/IAM

Laboratoire en Informatique Ambiante et Mobile

Primary LanguageScalaMIT LicenseMIT

IAM

A tool designed to help public waste management services monitor and empty public trash cans.

This project is project is being developed for the INFOM453 class (Laboratoire en Informatique Ambiante et Mobile) at UNamur (BE).

Getting started

Agent development

IAM uses the concept of agent to monitor trash cans. An agent is a device whose purpose is to monitor a single trash can state and to notify the server when changes occur. Insofar as this implementation goes, you may either go for the Raspberry route or the Arduino route. Both paths are now detailed.

Raspberry

Installation

Prerequisites:

  1. Get a Raspberry Pi, any version should be sufficent;
  2. Get a 2Y0A21 F42 distance sensor;
  3. Get a 2Y0A21 F08 distance sensor.

When the prerequisites are satisfied, proceed to the phidget python library installation on the raspberry:

mkdir -p libphidget22
wget -q https://www.phidgets.com/downloads/phidget22/libraries/linux/libphidget22.tar.gz -O - | gunzip -c - | tar xf - -C "${PWD}/libphidget22" --strip-components 1
cd libphidget22
./configure && make
sudo make install
sudo ldconfig
sudo cp "${PWD}/libphidget22/plat/linux/udev/99-libphidget22.rules" /etc/udev/rules.d/

After which you may have to reboot the raspberry. Once this is done you may proceed to the python dependencies installation:

cd ${PROJECT_ROOT}/raspberry
pip install -r requirements.txt
Callibration

Sensors do not provide accurate results out of the box. If f details the function that outputs the accurate results and g represents the sensor raw data, c is the callibration function such that c ∘ g = f. This callibration function is (roughly) defined as follow:

  1. Get the sensor raw data (an example of this is available in the raspberry/data/raw_calibration_measurement.csv file);
  2. Find the function that best fit the sensor data (find g);
  3. Find the transform from g to f (i.e. c).
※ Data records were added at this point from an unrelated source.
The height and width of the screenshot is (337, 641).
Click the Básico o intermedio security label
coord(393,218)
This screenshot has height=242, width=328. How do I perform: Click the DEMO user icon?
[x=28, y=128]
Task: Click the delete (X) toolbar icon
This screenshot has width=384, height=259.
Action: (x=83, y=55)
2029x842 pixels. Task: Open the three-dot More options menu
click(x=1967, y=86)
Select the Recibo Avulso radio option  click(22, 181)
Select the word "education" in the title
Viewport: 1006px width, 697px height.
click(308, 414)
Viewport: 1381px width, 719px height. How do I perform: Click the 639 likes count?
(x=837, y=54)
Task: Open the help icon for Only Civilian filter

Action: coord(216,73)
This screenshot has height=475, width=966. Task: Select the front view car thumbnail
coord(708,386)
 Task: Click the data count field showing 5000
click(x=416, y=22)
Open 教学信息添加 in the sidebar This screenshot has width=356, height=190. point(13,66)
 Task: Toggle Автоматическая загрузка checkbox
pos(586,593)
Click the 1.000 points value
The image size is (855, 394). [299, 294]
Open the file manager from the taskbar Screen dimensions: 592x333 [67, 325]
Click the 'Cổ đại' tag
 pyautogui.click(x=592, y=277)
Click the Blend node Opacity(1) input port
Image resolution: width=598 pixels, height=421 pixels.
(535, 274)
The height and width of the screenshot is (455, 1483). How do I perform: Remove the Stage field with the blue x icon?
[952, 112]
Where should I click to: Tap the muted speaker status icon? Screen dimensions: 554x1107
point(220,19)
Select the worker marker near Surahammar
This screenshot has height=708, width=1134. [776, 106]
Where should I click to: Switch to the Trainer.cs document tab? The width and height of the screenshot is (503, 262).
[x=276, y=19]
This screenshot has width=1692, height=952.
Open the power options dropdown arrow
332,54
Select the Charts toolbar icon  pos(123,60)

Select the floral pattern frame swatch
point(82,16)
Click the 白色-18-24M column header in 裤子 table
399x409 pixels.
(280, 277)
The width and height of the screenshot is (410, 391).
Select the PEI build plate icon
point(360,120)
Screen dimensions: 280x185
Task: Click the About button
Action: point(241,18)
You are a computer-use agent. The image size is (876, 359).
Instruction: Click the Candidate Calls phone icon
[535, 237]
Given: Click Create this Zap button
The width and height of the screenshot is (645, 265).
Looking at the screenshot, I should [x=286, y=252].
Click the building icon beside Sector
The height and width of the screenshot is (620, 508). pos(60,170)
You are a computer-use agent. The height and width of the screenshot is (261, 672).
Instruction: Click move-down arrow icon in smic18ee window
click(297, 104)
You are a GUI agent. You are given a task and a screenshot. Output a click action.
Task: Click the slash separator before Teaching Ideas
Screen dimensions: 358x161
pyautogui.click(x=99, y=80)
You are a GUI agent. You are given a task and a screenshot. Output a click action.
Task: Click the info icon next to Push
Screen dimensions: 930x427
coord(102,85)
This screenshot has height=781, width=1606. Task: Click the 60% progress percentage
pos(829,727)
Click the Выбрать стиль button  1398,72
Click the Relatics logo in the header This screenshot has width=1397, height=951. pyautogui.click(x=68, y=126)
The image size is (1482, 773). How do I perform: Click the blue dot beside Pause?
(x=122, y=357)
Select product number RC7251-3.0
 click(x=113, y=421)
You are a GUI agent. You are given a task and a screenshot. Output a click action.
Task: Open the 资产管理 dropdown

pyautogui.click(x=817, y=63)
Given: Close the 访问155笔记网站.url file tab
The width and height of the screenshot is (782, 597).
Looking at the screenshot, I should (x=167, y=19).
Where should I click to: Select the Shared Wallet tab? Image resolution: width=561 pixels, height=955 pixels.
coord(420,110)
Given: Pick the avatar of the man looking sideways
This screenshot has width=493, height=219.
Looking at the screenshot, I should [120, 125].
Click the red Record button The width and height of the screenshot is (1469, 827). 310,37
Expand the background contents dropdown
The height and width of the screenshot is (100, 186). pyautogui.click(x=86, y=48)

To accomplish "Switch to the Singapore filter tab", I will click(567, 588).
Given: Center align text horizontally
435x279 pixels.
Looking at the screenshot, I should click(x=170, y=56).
Given that our function is linear, this is equivalent to finding the slope factor and y-intercept that separates g and f.
  4. Apply c to g at runtime, i.e. for every sensor measurement x, apply the slope factor m and y-interpect c such that y = mx + c.
  5. Send y to the server.

The raspberry/calibration.py (and its output raspberry/parameters.json) detail steps 2 and 3. Step 4 is realised in the get_corrected_value function in raspberry/phidgets.py by loading the raspberry/parameters.json file.

The transformation for our captors looks as follow:

graph

Arduino

Prerequisites:

  1. Get an Arduino mkr WIFI 1010
  2. Get 2 distance sensors HC-SR04
  3. Get a movement sensor PIR HC-SR501
  4. Install the following arduino libraries

Configure wifi connection for the arduino:

  1. Go into /arduino/main/ folder
  2. Open the arduino_secrets.h file
  3. Enter your SSID and password

Web development

With Docker:

Prerequisites:

  1. Have docker installed;
  2. Have docker-compose installed.

When the prerequisites are satisfied, run:

docker-compose up -d

You're done! Drink a cup of coffee while backend and frontend sources are compiled and then head to localhost:8000! The migrations, backend and frontend logs can be respectively found in migrations.log, backend.log and frontend.log.

Without Docker:

Prerequisites:

  1. Have a Java Runtime Environment version 8 or superior;
  2. Have SBT installed;
  3. Have NodeJS and NPM installed;
  4. Have a MySQL or MariaDB server available.
Running migrations

When the prerequisites are satisfied, you may run the migrations with the following command:

cd ${PROJECT_ROOT}/backend
sbt "run migrate \
    --database-host $DB_HOST \
    --database-port $DB_PORT \
    --database-schema $DB_SCHEMA \
    --database-user $DB_USER \
    --database-password $DB_PASSWORD
"

Where variables are replaced with the chosen installation details.

Running the development server
cd ${PROJECT_ROOT}/backend
sbt run

If everything was setup properly, you should now be able to reach the website at localhost:8000

Compiling frontend assets

Executing the following

cd ${PROJECT_ROOT}/frontend
npm ci
npm run build

will compile frontend assets and output the result to the public/build directory. If you wish to recompile on every change, you may replace npm run build by npm run dev. When the assets have been prepared, we need to add the resulting files to the backend resources folder for server delivery:

mkdir backend/target/scala-2.12/assets
cp -R frontend/public/. backend/target/scala-2.12/assets

If you wish to automate the process you may either use a watcher such as inotify or simply link the two folders.